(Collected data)
——————————

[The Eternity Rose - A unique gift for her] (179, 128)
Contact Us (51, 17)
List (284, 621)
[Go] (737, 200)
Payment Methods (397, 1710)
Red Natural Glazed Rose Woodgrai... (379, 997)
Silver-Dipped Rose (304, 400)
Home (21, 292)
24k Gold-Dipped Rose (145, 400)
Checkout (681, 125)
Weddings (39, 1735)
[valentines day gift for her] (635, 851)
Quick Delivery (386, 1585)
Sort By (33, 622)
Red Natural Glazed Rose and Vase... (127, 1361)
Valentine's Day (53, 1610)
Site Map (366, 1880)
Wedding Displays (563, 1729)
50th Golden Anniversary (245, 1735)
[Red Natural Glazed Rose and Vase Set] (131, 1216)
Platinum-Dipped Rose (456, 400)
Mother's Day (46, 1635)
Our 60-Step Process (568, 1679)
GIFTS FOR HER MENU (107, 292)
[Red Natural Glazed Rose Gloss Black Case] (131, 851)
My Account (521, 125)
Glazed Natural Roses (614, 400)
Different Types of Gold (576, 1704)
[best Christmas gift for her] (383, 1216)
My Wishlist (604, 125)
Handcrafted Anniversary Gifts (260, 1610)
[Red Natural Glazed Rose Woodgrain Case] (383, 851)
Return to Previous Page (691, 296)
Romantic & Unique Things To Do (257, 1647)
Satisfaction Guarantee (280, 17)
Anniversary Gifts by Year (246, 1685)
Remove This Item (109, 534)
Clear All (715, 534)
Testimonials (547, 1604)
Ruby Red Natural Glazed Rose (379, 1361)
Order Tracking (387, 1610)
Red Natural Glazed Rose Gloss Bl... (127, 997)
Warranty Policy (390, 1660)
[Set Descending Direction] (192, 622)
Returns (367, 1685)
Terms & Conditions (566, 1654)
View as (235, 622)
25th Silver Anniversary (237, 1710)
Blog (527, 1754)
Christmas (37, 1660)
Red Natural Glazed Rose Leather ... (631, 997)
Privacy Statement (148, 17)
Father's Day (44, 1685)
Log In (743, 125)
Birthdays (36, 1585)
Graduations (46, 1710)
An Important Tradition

——————————

### TASK STATEMENT
Reproduce each entry exactly, with nothing missing.

### REPLY TO THE TASK
[The Eternity Rose - A unique gift for her] (179, 128)
Contact Us (51, 17)
List (284, 621)
[Go] (737, 200)
Payment Methods (397, 1710)
Red Natural Glazed Rose Woodgrai... (379, 997)
Silver-Dipped Rose (304, 400)
Home (21, 292)
24k Gold-Dipped Rose (145, 400)
Checkout (681, 125)
Weddings (39, 1735)
[valentines day gift for her] (635, 851)
Quick Delivery (386, 1585)
Sort By (33, 622)
Red Natural Glazed Rose and Vase... (127, 1361)
Valentine's Day (53, 1610)
Site Map (366, 1880)
Wedding Displays (563, 1729)
50th Golden Anniversary (245, 1735)
[Red Natural Glazed Rose and Vase Set] (131, 1216)
Platinum-Dipped Rose (456, 400)
Mother's Day (46, 1635)
Our 60-Step Process (568, 1679)
GIFTS FOR HER MENU (107, 292)
[Red Natural Glazed Rose Gloss Black Case] (131, 851)
My Account (521, 125)
Glazed Natural Roses (614, 400)
Different Types of Gold (576, 1704)
[best Christmas gift for her] (383, 1216)
My Wishlist (604, 125)
Handcrafted Anniversary Gifts (260, 1610)
[Red Natural Glazed Rose Woodgrain Case] (383, 851)
Return to Previous Page (691, 296)
Romantic & Unique Things To Do (257, 1647)
Satisfaction Guarantee (280, 17)
Anniversary Gifts by Year (246, 1685)
Remove This Item (109, 534)
Clear All (715, 534)
Testimonials (547, 1604)
Ruby Red Natural Glazed Rose (379, 1361)
Order Tracking (387, 1610)
Red Natural Glazed Rose Gloss Bl... (127, 997)
Warranty Policy (390, 1660)
[Set Descending Direction] (192, 622)
Returns (367, 1685)
Terms & Conditions (566, 1654)
View as (235, 622)
25th Silver Anniversary (237, 1710)
Blog (527, 1754)
Christmas (37, 1660)
Red Natural Glazed Rose Leather ... (631, 997)
Privacy Statement (148, 17)
Father's Day (44, 1685)
Log In (743, 125)
Birthdays (36, 1585)
Graduations (46, 1710)
An Important Tradition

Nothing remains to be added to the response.